# About this task:
Copy out exactly the stretch of the listing below that begins at the line containing "Instruction: Click the upgrade" and ends at the line containing "Screen dimensions: 1176x1030", and copy nothing outside it.

# Excerpted data:
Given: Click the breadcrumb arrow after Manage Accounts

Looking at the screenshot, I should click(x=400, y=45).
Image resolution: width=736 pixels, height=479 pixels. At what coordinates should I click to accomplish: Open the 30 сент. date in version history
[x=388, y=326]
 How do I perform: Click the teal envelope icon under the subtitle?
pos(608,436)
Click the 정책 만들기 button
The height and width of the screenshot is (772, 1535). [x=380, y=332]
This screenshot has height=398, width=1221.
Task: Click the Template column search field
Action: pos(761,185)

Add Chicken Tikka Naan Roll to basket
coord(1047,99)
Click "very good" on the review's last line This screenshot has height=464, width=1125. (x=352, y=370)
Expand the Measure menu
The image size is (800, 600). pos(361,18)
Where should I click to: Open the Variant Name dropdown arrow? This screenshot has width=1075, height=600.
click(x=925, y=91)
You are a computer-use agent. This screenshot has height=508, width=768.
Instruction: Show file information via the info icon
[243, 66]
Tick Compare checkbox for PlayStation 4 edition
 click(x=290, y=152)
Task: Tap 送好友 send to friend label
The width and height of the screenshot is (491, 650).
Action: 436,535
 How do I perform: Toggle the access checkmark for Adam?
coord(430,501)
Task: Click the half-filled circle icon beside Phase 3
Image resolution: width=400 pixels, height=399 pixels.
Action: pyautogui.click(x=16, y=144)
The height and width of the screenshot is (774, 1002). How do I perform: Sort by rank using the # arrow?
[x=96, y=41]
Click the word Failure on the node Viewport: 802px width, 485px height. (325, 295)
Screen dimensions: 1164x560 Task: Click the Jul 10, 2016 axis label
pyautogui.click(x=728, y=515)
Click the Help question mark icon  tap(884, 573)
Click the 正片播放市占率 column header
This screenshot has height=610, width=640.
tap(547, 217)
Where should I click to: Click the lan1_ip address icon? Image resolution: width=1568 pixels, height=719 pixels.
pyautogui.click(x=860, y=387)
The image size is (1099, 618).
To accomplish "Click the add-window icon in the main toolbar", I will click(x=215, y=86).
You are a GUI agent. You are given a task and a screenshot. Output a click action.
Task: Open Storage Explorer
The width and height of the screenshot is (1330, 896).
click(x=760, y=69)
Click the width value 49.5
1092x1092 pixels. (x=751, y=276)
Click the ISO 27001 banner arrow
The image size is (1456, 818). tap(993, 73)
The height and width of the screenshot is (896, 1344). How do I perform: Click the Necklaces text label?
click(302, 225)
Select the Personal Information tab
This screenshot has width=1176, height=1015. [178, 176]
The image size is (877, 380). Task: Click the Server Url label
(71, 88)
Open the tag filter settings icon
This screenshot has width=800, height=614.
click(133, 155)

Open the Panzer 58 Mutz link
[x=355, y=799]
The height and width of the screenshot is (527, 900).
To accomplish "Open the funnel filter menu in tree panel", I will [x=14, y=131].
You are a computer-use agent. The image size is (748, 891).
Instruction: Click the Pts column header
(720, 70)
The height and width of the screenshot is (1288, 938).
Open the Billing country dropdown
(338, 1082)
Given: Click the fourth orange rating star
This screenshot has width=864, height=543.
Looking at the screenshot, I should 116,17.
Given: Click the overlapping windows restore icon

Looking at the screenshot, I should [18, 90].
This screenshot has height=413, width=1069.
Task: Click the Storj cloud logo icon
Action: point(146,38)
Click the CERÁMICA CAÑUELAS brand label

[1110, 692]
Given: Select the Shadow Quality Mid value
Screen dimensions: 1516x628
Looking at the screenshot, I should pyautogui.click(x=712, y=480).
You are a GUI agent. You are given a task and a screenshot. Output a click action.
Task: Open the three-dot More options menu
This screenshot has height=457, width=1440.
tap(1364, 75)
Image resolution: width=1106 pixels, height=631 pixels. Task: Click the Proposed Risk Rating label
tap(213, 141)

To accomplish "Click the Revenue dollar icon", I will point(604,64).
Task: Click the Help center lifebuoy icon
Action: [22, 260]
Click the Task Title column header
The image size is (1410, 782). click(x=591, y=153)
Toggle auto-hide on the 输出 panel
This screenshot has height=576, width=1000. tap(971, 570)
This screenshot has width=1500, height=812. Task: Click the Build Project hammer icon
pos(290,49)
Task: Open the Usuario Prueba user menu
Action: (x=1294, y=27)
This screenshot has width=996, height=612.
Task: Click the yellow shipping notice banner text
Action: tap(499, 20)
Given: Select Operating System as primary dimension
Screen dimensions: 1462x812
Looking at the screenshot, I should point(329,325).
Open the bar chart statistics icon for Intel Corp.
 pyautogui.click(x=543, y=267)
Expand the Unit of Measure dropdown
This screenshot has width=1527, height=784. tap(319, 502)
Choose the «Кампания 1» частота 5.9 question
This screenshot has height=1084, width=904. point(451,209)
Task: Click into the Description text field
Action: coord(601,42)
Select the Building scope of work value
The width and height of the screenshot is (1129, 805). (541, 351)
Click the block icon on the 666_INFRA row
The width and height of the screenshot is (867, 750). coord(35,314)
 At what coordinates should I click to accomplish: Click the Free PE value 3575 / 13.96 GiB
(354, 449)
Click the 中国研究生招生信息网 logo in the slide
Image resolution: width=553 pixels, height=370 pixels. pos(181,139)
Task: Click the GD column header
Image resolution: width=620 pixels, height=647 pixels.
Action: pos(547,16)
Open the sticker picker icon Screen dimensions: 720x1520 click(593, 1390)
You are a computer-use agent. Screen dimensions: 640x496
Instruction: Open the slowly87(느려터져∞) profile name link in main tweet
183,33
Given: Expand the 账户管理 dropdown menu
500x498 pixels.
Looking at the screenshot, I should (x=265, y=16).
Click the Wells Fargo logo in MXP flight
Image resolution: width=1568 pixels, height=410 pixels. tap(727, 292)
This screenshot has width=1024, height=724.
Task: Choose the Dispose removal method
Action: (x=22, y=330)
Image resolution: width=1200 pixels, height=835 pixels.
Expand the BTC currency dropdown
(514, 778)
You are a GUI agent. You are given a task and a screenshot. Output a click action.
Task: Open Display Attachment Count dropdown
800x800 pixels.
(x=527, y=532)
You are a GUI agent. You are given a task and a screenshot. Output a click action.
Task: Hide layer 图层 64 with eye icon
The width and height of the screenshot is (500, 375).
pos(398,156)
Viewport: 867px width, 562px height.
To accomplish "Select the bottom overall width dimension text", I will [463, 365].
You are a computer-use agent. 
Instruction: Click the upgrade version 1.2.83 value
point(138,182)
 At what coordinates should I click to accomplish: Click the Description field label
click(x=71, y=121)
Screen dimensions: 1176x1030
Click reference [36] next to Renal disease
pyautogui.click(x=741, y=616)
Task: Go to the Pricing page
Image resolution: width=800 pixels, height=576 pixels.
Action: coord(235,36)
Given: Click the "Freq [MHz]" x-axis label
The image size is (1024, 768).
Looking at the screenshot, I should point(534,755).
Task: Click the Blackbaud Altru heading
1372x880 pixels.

# Response to this task:
Instruction: Click the upgrade version 1.2.83 value
point(138,182)
 At what coordinates should I click to accomplish: Click the Description field label
click(x=71, y=121)
Screen dimensions: 1176x1030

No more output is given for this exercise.